The RStudio interface

If you look closely, you will see that the Console panel in the bottom left is simply what you would see when you load up R on the command line. Here, you can enter and execute your code in the same way you would do when using R just by itself. The Terminal pane beside it will give you instant access to your terminal so that you don’t have to switch back and forth. However, the benefit of RStudio lies in the surrounding panels.

The Source panel, located in the top left, allows you to seamlessly edit your code in a way that is retainable after execution. This pane features syntax highlighting which makes for easy comprehension, and allows you to run your code via the button in the toolbar.

The top right pane features the Environment, History and Connection panels. In the Environment panel, you will see all variables and objects that you have created throughout your session, giving you the ability to perform robust integrity checks when things aren’t running as they should. The History panel saves all commands that you have run and can prove to be a very resourceful place that can keep you up to speed on what you have previously executed. The Connection panel allows you to connect to external data sources for your work.

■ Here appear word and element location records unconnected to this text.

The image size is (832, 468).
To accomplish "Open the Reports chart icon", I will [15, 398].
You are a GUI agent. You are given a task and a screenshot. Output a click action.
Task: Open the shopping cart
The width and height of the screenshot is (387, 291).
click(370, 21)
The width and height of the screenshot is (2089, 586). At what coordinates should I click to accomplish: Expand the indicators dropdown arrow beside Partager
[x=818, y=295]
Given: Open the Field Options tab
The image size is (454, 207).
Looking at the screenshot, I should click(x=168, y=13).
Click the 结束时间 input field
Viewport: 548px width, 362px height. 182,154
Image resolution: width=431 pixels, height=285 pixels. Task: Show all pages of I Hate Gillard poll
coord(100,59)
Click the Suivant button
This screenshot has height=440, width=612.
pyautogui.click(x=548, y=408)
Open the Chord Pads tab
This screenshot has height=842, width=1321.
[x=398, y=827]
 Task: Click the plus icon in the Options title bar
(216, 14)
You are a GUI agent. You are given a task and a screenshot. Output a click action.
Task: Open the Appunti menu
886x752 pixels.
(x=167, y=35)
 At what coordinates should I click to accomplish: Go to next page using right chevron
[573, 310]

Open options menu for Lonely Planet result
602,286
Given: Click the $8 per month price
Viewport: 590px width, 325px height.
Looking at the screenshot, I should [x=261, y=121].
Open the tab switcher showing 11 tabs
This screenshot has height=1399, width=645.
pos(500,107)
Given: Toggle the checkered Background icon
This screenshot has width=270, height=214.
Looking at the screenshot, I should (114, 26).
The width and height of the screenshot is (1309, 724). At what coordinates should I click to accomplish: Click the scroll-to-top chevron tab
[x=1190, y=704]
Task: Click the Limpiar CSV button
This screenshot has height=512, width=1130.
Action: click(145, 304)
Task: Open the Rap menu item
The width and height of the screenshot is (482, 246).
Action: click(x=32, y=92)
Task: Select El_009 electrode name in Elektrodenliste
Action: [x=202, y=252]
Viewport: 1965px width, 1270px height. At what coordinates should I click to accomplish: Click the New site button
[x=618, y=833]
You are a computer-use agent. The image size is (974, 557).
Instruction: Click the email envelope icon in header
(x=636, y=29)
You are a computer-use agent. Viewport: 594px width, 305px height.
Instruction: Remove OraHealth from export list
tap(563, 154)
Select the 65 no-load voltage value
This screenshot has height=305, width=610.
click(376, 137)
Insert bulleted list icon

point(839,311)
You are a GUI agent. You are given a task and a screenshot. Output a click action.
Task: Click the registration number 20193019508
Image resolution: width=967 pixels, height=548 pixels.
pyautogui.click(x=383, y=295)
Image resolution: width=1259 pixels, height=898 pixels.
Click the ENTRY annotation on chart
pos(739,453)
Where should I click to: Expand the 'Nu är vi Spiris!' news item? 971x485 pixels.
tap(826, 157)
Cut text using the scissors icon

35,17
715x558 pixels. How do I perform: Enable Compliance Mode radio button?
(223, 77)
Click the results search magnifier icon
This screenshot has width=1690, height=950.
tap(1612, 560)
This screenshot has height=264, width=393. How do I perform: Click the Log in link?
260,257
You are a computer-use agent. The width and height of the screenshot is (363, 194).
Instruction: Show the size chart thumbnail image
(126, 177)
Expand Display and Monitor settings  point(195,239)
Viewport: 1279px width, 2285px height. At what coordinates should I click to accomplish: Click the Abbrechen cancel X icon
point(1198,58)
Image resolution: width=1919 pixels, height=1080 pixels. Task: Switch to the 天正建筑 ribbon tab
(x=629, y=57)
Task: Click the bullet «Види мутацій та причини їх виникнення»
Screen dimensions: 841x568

At the bottom left you will find a number of other panels. The Plots panel allows you to visualise your results without having to open the file directly, and can allow you to effortlessly scroll through the plots you have generated in your session. The File Manager panel gives you the directory listing of your current working directory, and the Packages pane gives you access to all installed packages and allows you to see which are loaded at any given time.

Extendability of R

While the base R software is robust for statistical programming, the utility can be extended through the sheer number of packages that have been developed over time. There are many package repositories for R, but for budding biological scientists, one of the best free resources available is Bioconductor. Here, you will find thousands of prewritten packages that allow for robust analyses of just about any kind of data and even complete workflows that can take you through your analysis from start to finish.

Conclusion

If you are creating robust R scripts, then using RStudio will save you time given the ease of debugging lengthy code. The ability to combine a script editor, console and package manager allows for refined and efficient use of the software, and will allow for higher levels of customisation to produce publication-ready images.